Noise sensitivity — Yoke Agent glossary

How it’s computed

Run the same question twice — once with clean context (only relevant chunks), once with the actual retrieval output (relevant + some noise). The delta in faithfulness or correctness between the two runs is the noise sensitivity.

noise_sensitivity = score(clean) − score(with_noise)

A score near zero means the generator is robust — it ignores irrelevant chunks and produces the same answer either way. A large positive delta means the noise is actively degrading the output.

Worked example

Faithfulness with clean hand-picked context = 0.92. Faithfulness with the real retriever’s top-5 (which includes 2 irrelevant chunks) = 0.78. Noise sensitivity = 0.14 — the model loses 14 percentage points when facing realistic retrieval noise.

How Yoke Agent uses it

Noise sensitivity is an optional RAGAS metric, run on demand rather than by default.

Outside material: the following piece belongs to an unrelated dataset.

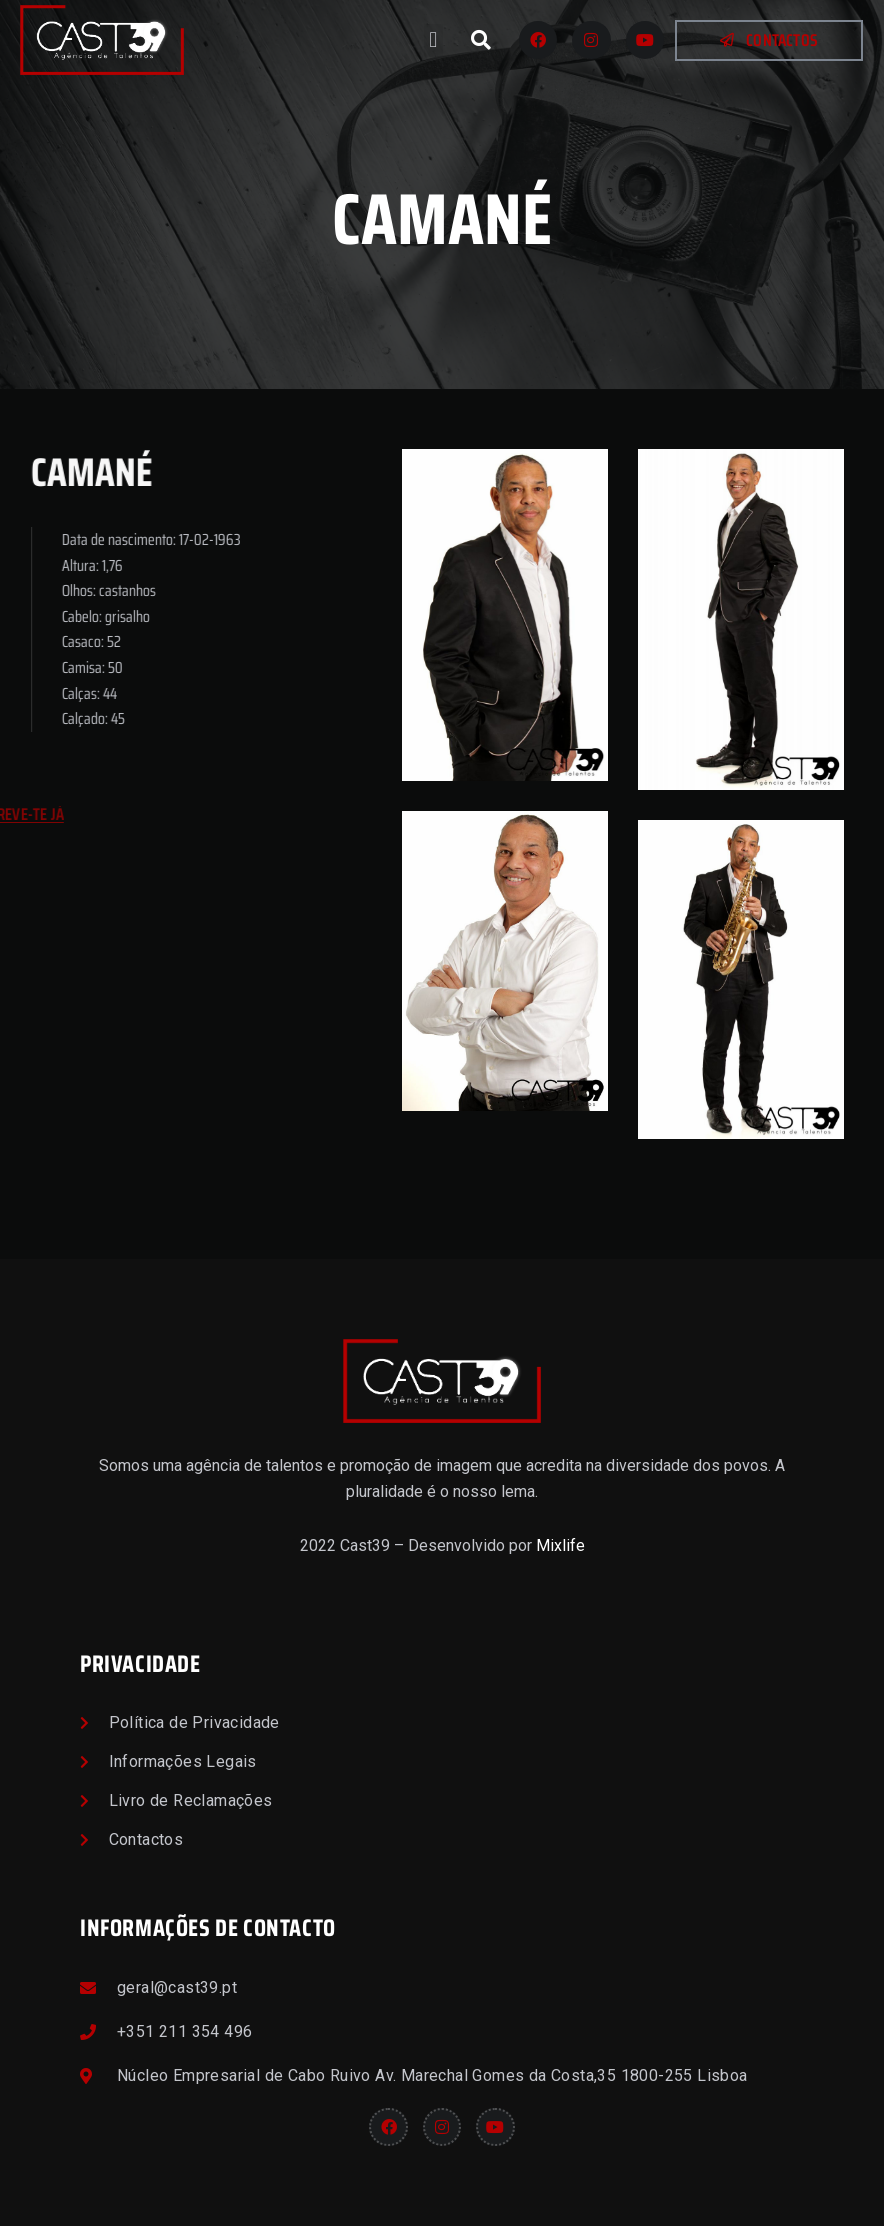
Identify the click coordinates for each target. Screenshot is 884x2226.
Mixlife (560, 1545)
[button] (433, 40)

It is particularly useful when debugging pipelines that score well on small test sets but drift on larger corpora where retrievers return more noise.

Frequently asked

Why does this matter?

Real retrievers always return some noise. A model that collapses under a couple of irrelevant chunks will behave worse in production than evaluation on clean sets suggests.

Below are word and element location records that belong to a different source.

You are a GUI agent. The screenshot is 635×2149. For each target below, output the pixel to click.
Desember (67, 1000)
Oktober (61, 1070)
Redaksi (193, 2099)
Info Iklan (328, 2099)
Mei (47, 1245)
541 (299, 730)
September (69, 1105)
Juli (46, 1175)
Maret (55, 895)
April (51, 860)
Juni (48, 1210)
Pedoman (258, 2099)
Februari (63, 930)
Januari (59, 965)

How do I reduce noise sensitivity?

Two paths: make the retriever cleaner (rerankers, higher top-k thresholds), or make the generator more robust to noise (tighter prompts, lower temperature, explicit “ignore irrelevant context” instructions).

How many noise chunks should I inject for testing?

Two or three. More than that and you’re stress-testing a pathological case rather than realistic production.